═══ TEXT PROVIDED

Tuesday, 26 April 2016

infoQ:Top 10 Performance Mistakes

Top 10 Performance Mistakes: "Martin Thompson, co-founder of LMAX, keynoted on performance at QCon São Paulo 2016. Initially entitled “Top Performance Myths and Folklore”, Thompson renamed the presentation “Top 10 Performance Mistakes” because “we all make mistakes and it’s very easy to do that.”

This is a digest of the top 10 performance related mistakes he has seen in production, including advice on avoiding them."

8. Data Dependent Loads. Thompson presented the results of a benchmark measuring the time needed to perform one operation when attempting to sum up all longs in a 1GB array located in memory (RAM). The time depends on how the memory is accessed, and is presented in the following table:
10-perf-ops
The results of this benchmark show that not all memory operations are equal, and one needs to be careful how it deals with them. Thompson considers that it is important to know some basics regarding the performance of various data structures, noting that Java’s HashMap is over ten times slower than .NET Dictionary for structures larger than 2GB. He added that there are cases when .NET is much slower than Java.

7. Too Much Allocation. While allocation is almost free in many cases, claiming back that memory is not free because the garbage collector needs significant time when working on large sets of data. When lots of data is allocated, the cache is filled up and older data is discarded, making operations on that data to take 90ns/op instead of 7ns/op, which is more than an order of magnitude slower.
6. Going Parallel. While going parallel is very attractive for certain algorithms, there are some limitations and overhead associated with it. Thompson cited the paper Scalability! But at what COST? in which the authors compare parallel systems with single threaded ones by introducing COST (Configuration that Outperforms a Single Thread), defined as
The COST of a given platform for a given problem is the hardware configuration required before the platform outperforms a competent single-threaded implementation. COST weighs a system’s scalability against the overheads introduced by the system, and indicates the actual performance gains of the system, without rewarding systems that bring substantial but parallelizable overheads.
The authors have analyzed the measurements of various data-parallel systems and concluded that “many systems have either a surprisingly large COST, often hundreds of cores, or simply underperform one thread for all of their reported configurations.”

══════

> _WORK ORDER A_
Do these statements agree with the text on performance mistakes? (i) Thompson's talk was first titled “Top Performance Myths and Folklore.” (ii) Java's HashMap is faster than .NET Dictionary for structures larger than 2GB. (iii) Operations on discarded data take 90ns/op instead of 7ns/op. Answer yes or no for each, and quote the words from the text that decide it.
> _WORK ORDER B_
Duplicate the passage of the text on performance mistakes between "This is a digest" and "slower than Java.", inclusive.
> _WORK ORDER C_
Write the next part of the text on top 10 performance mistakes, picking up right after its final sentence.

═══ INFORMATION PROVIDED

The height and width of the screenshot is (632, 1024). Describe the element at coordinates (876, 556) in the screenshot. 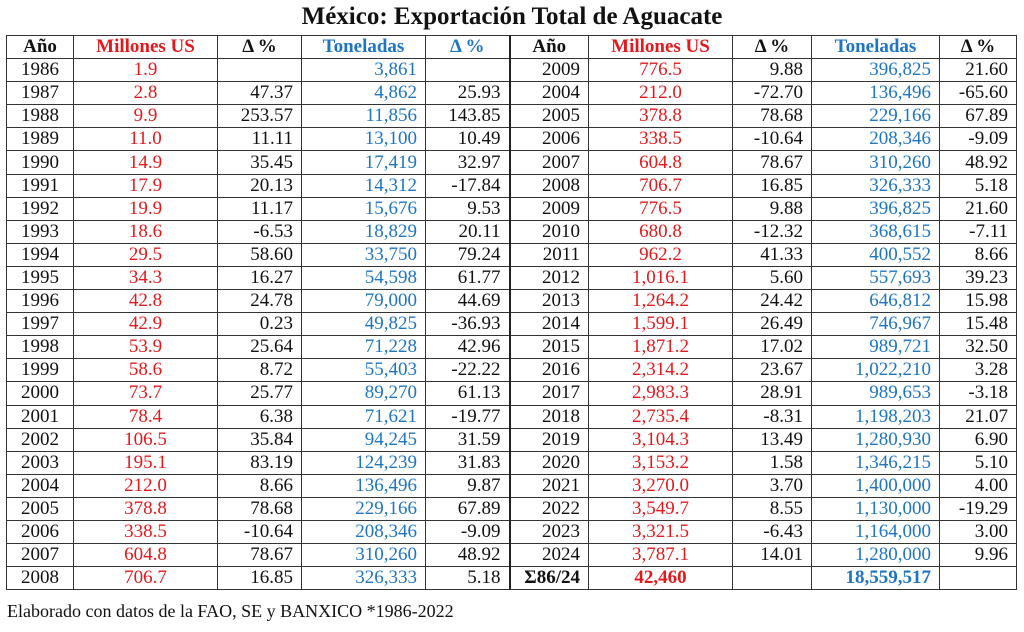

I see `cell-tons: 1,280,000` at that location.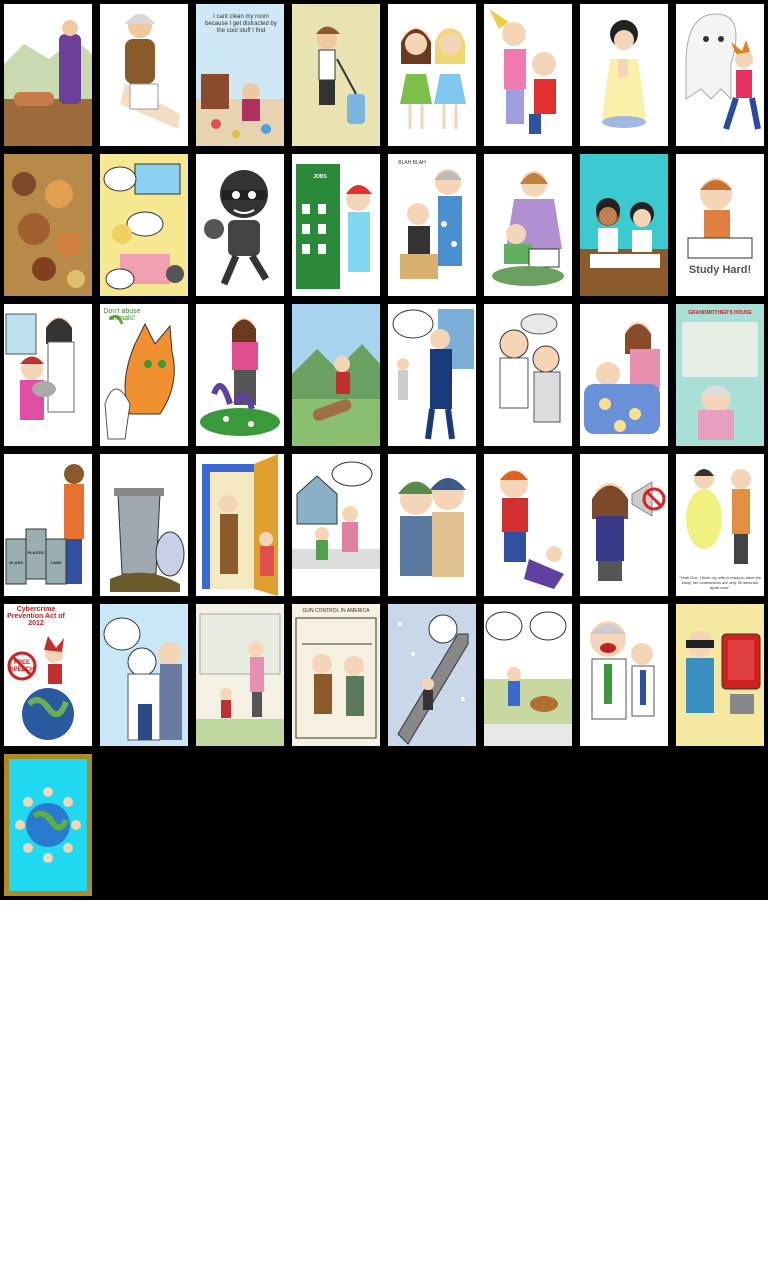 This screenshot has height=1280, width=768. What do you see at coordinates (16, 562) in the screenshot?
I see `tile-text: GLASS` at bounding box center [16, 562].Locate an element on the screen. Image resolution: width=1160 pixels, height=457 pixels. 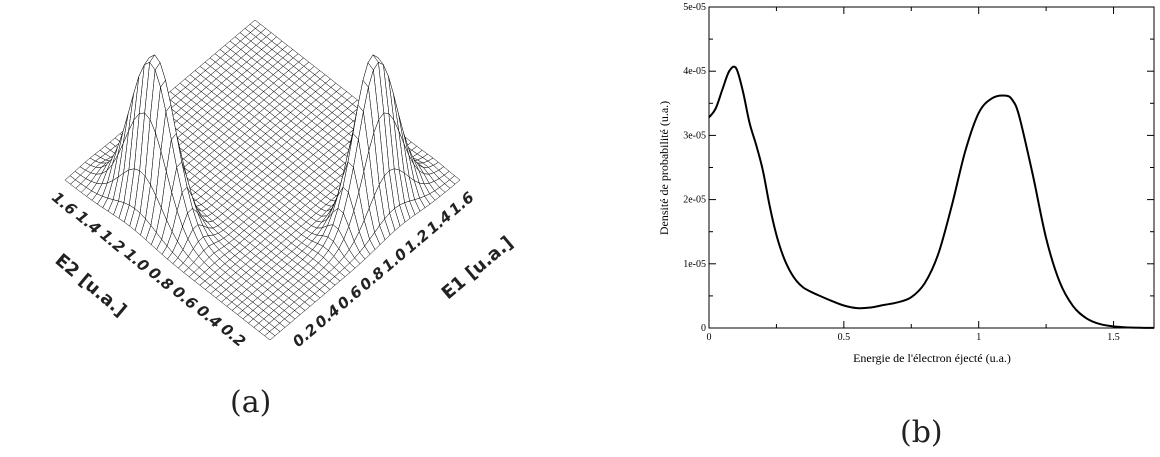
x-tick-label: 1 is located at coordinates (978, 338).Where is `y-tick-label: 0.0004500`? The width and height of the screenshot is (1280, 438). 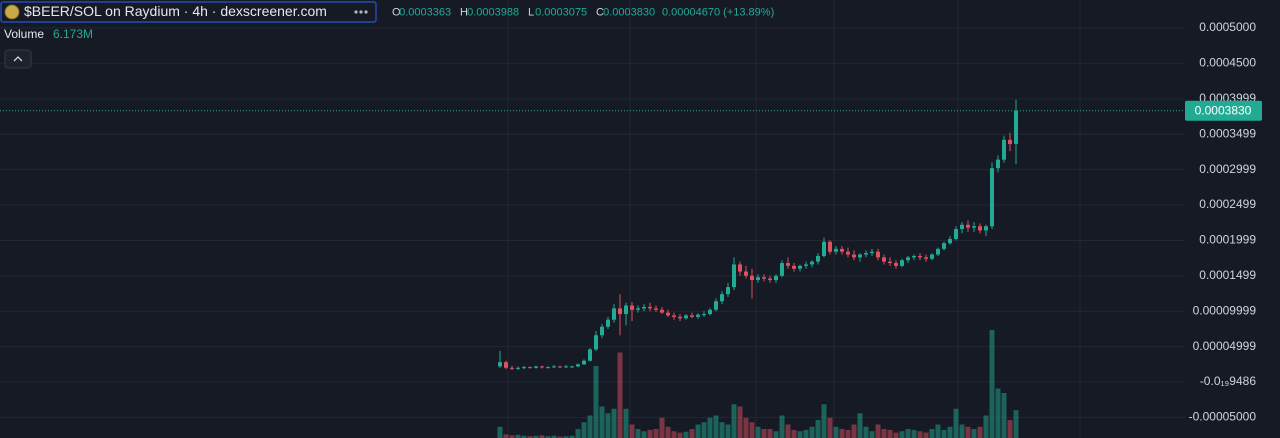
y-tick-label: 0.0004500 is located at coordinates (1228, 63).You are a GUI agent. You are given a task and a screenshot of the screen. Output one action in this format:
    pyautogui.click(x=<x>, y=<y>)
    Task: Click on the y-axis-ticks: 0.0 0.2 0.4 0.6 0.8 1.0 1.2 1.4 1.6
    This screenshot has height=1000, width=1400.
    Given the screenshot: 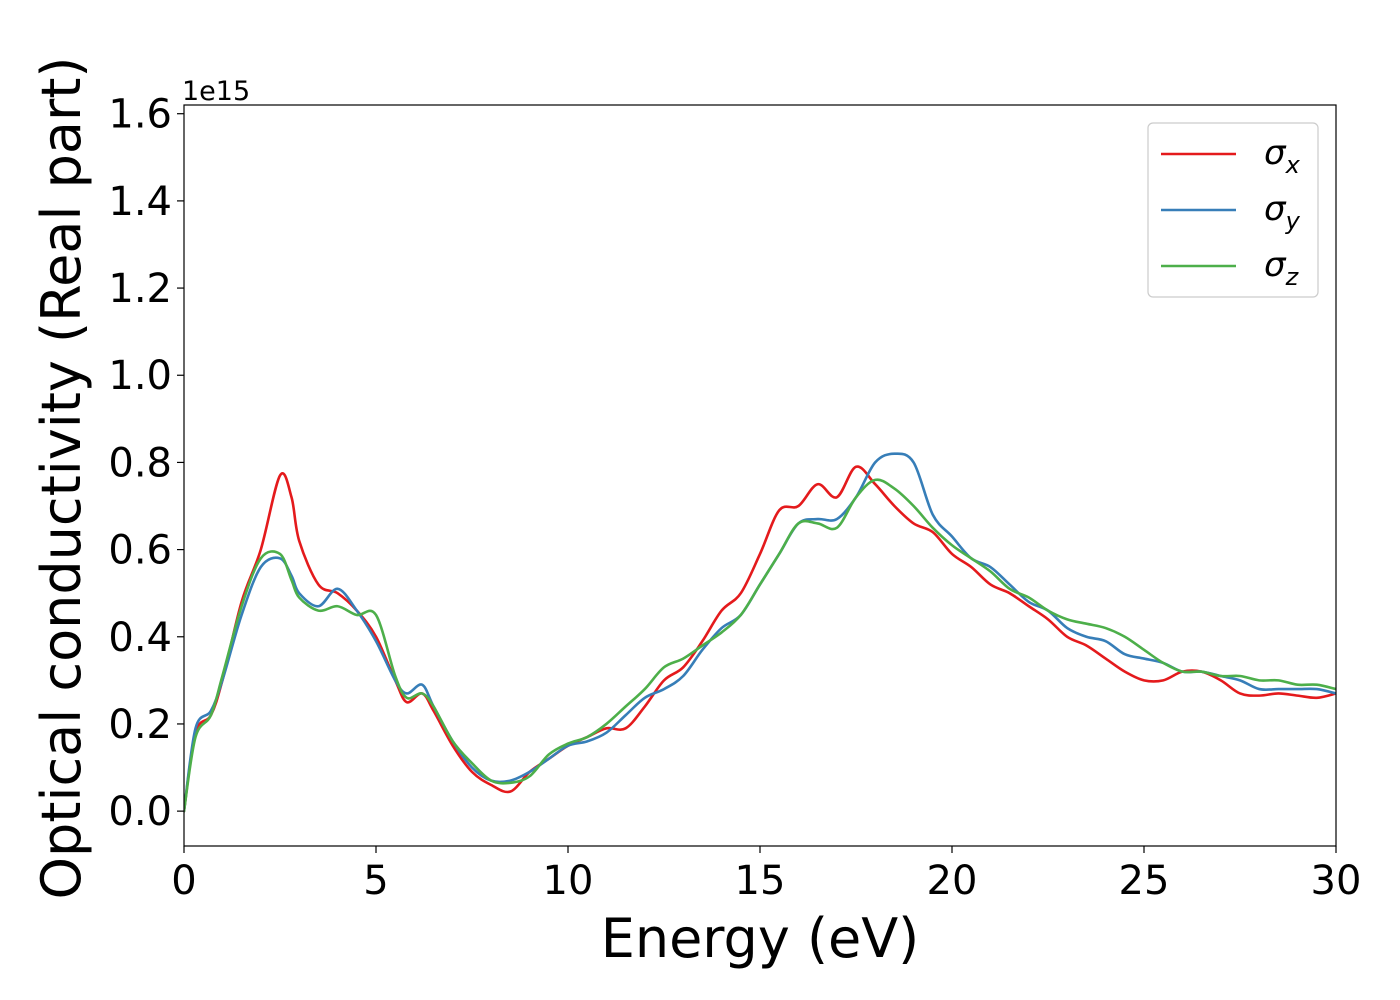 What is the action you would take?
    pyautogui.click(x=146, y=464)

══════

> _REPLY A_
(i) Yes: "Initially entitled “Top Performance Myths and Folklore”"
(ii) No: "Java’s HashMap is over ten times slower than .NET Dictionary for structures larger than 2GB"
(iii) Yes: "making operations on that data to take 90ns/op instead of 7ns/op"

> _REPLY B_
This is a digest of the top 10 performance related mistakes he has seen in production, including advice on avoiding them."

8. Data Dependent Loads. Thompson presented the results of a benchmark measuring the time needed to perform one operation when attempting to sum up all longs in a 1GB array located in memory (RAM). The time depends on how the memory is accessed, and is presented in the following table:
10-perf-ops
The results of this benchmark show that not all memory operations are equal, and one needs to be careful how it deals with them. Thompson considers that it is important to know some basics regarding the performance of various data structures, noting that Java’s HashMap is over ten times slower than .NET Dictionary for structures larger than 2GB. He added that there are cases when .NET is much slower than Java.

> _REPLY C_
In this context Thompson remarked that there is a certain communication and synchronization overhead associated with parallel tasks, and some of the activity being intrinsically serial and not parallelizable. According to Amdahl Law, if 5% of a system’s activity needs to be serial, then the system’s speed improvement will be maximum 20 times no matter how many processors are used.

5. Not Understanding TCP. On this one Thompson remarked that many are considering a microservices architecture without a solid understanding of TCP. In certain cases it is possible to experience delayed ACK limiting the number of packets sent over the wire to 2-5 per second. This is due to a deadlock created by two algorithms introduced in TCP: Nagle and TCP Delayed Acknowledgement. There is a 200-500 ms timeout that interrupts the deadlock, but the communication between microservices is severally affected by it. The recommended solution is to use TCP_NODELAY which disables Nagle’s algorithm and multiple smaller packets can be sent one after the other. The difference is between 5 and 500 req/sec, according to Thompson.
4. Synchronous Communications. Synchronous communication between a client and a server incurs a time penalty which becomes problematic in a system where machines need fast communication. The solution is not buying more expensive and faster hardware but using asynchronous communication, said Thompson. In this case, a client can send multiple requests to the server without having to wait on the response between them. This approach requires a change in how the client deals with responses, but it is worthwhile.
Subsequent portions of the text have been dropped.